Kein Humor, keine Sympathie
Und so wird aus einer sehr verrückten Prämisse ganz schnell eine ziemlich generische Geschichte, auch wenn der Film das partout nicht wahrhaben will. Satrapi, die hier übrigens ein Drehbuch von Michael R. Perry interpretiert, versucht dann doch eher verzweifelt, Tiefgang in eine weder wahnsinnig originelle noch in irgendeiner Weise repräsentative Geschichte zu bringen. So wird etwa Jerrys Wohnung aus seiner Sicht in ganz bizarren Farben als sehr einfach gezeigt, während der unverfälschte Blick außenstehender ein absolutes Chaos preisgibt, Fionas herumliegende Leichenteile inklusive. Während diese Idee noch ganz nett ist, versucht Satrapi aber vergeblich, dem Publikum eine Sympathie mit Jerry nahezulegen. Man wünsche ihm nahezu eine erfolgreiche Flucht, behauptet sie in diversen Interviews, bestätigen lässt sich das aber leider nicht. Das muntere “Ich bin ein Regisseur, holt mich hier raus”-Spielchen nimmt dann spätestens beim fürchterlich überinszenierten Schluss zu große Ausmaße an.

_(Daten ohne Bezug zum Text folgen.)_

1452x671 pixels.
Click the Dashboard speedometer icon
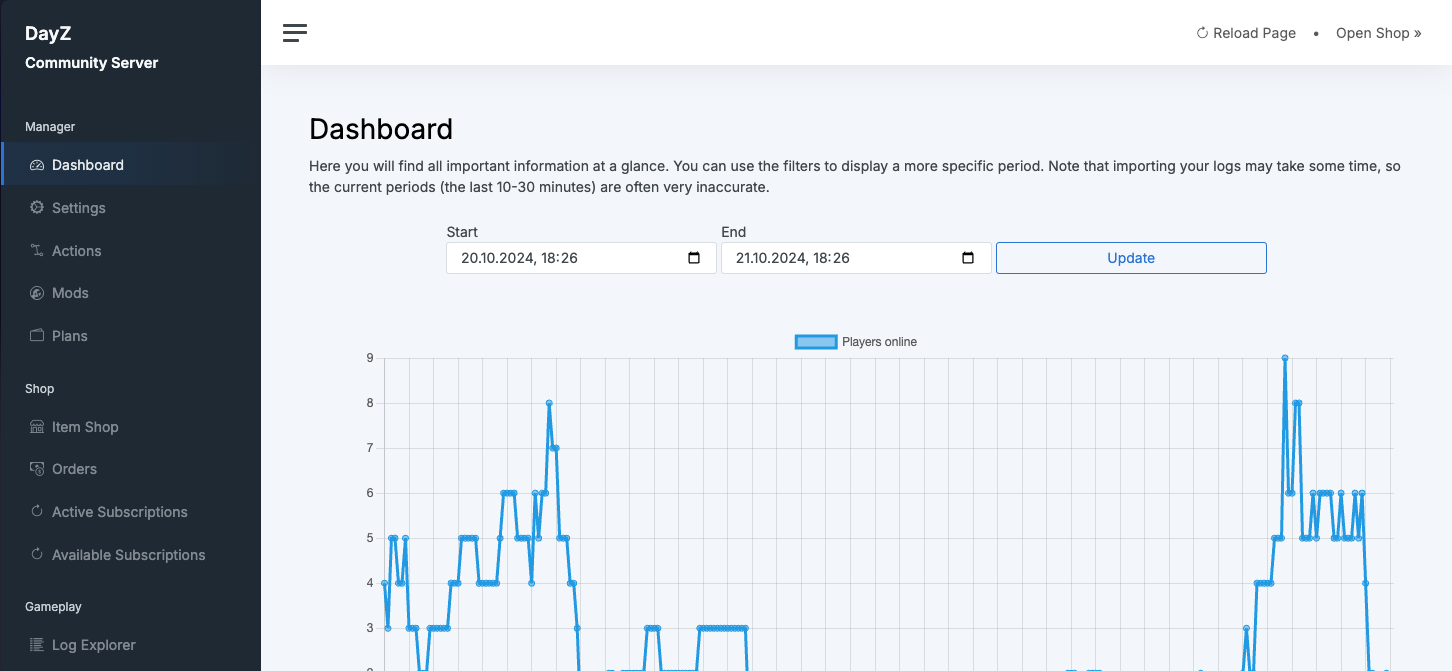point(37,165)
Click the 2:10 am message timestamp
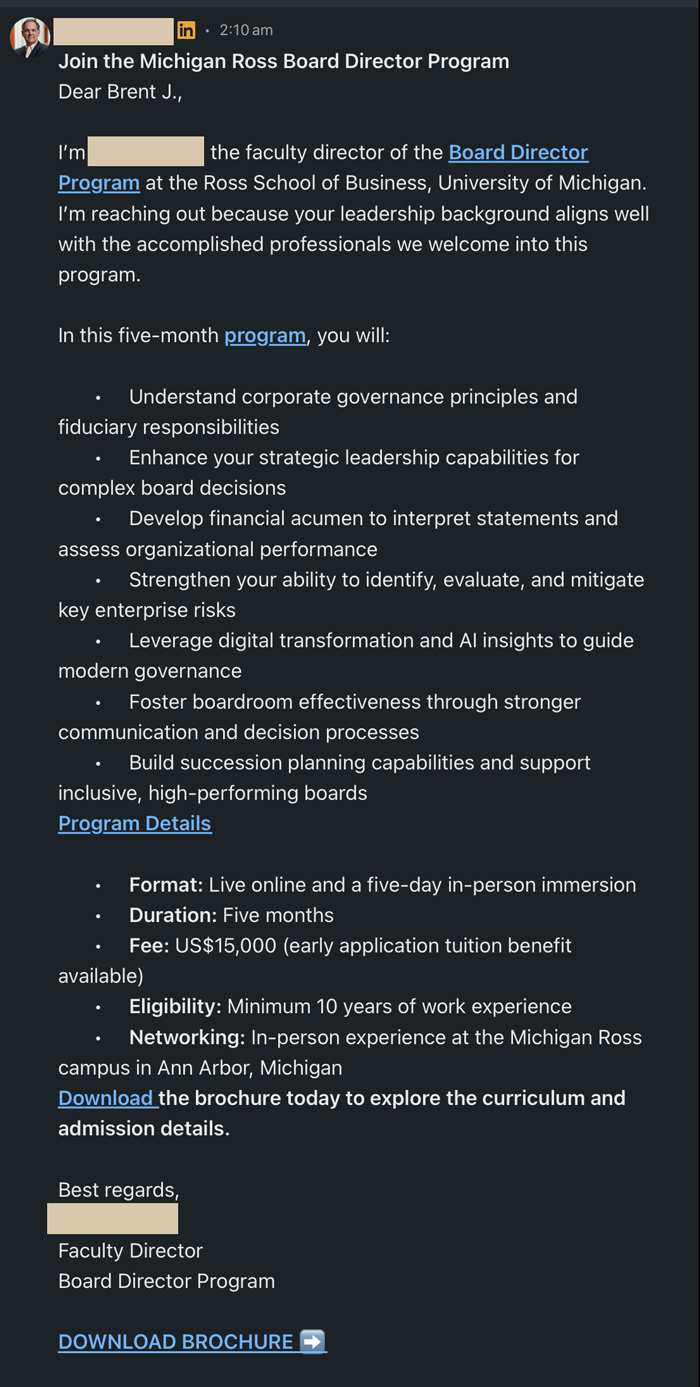 pos(246,30)
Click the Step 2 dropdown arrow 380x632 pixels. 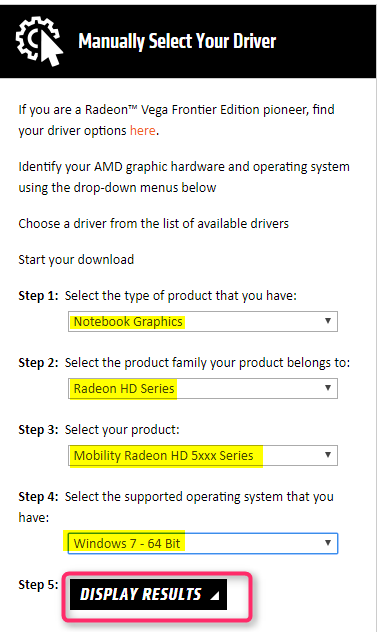coord(328,388)
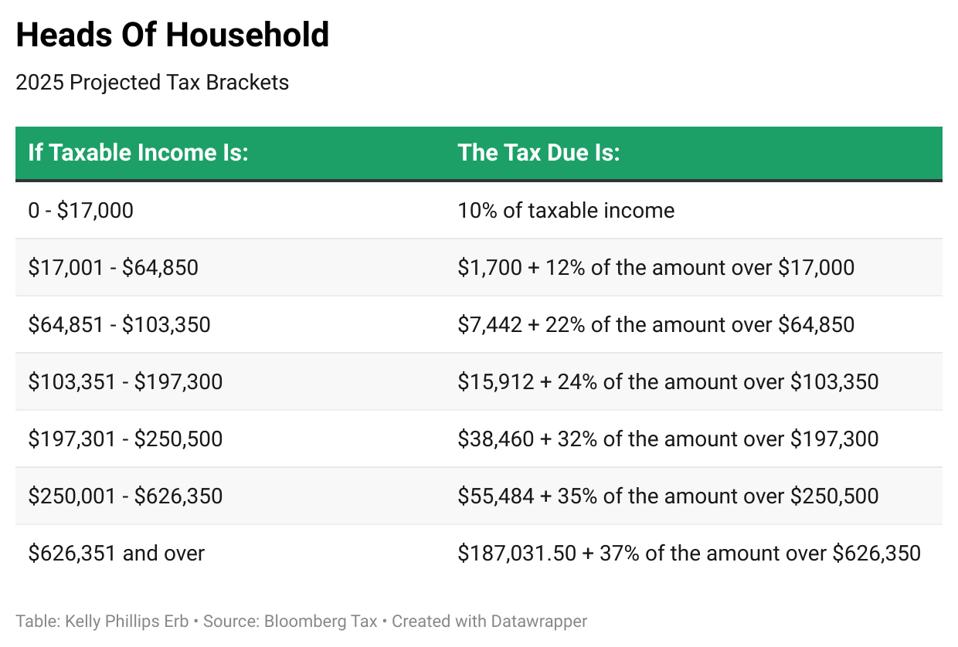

Nicht jede Komödie muss tiefgründig sein, aber guter Humor zählt sehr wohl zu den Voraussetzungen. Gerade in diesem Bereich kann der Film aber nicht punkten, weil hinter dem bizarren Vorhang nicht wirklich viel Lacher übrig bleiben. Nur wer den sehr bald redundanten Haustier-Diskussionen etwas abgewinnen oder Anna Kendricks Quirkiness auch beim gefühlt zehnten Mal noch charmant finden kann, wird hier wirklich gut unterhalten sein.
Anders ist nicht immer gut
Was man The Voices in jedem Fall zu Gute halten muss, ist seine Abgrenzung von einem großen Teil der restlichen Filmwelt. Dieser Film ist tatsächlich anders, eine offensichtliche Referenz fällt mir nicht ein. Es wird die ohnehin schon seltene Form des absurden Humors mit einem sehr düsteren Plot kombiniert, was so eine Art Hybrid aus schwarzer Komödie, Thriller und Drama ergeben soll. Problematisch allerdings ist, dass wie erwähnt für die Komödie der Witz, für den Thriller die Spannung und für das Drama die Tiefe fehlen.
Am ehesten subjektiv ist natürlich das Verdikt über den Witz zu verstehen. Meine Beziehung mit Filmhumor ist ohnehin kompliziert, schließlich ist meine wahrscheinlich allerliebste Komödie bald 60 Jahre alt und gewinnt mich auch mehr mit ihrem Charme als mit Brüllern. Selbst die wirklich lustigen Filme finde ich hingegen spätestens beim zweiten Mal nur noch zum Schmunzeln, so gesehen sollte man mein hartes Urteil nur bedingt ernst nehmen. Dass The Voices um einiges seichter ist als es zu sein glaubt, das grenzt dann aber schon an eine objektive Feststellung.
Fazit (Michael):
Film: The Voices
Rating:
Wenngleich The Voices auf seine Prämisse irrsinnig stolz zu sein scheint, wird diese schnell als sehr seicht enttarnt. Das liegt in erster Linie an eklatanten Problemen im Skript, das glaubt, das Publikum würde mit dem Medikamenten verweigernden Frauenmörder sympathisieren. Der Humor von The Voices muss schon ziemlich exakt den Nerv des Zusehers treffen, um über diese Schwächen hinweg sehen zu können.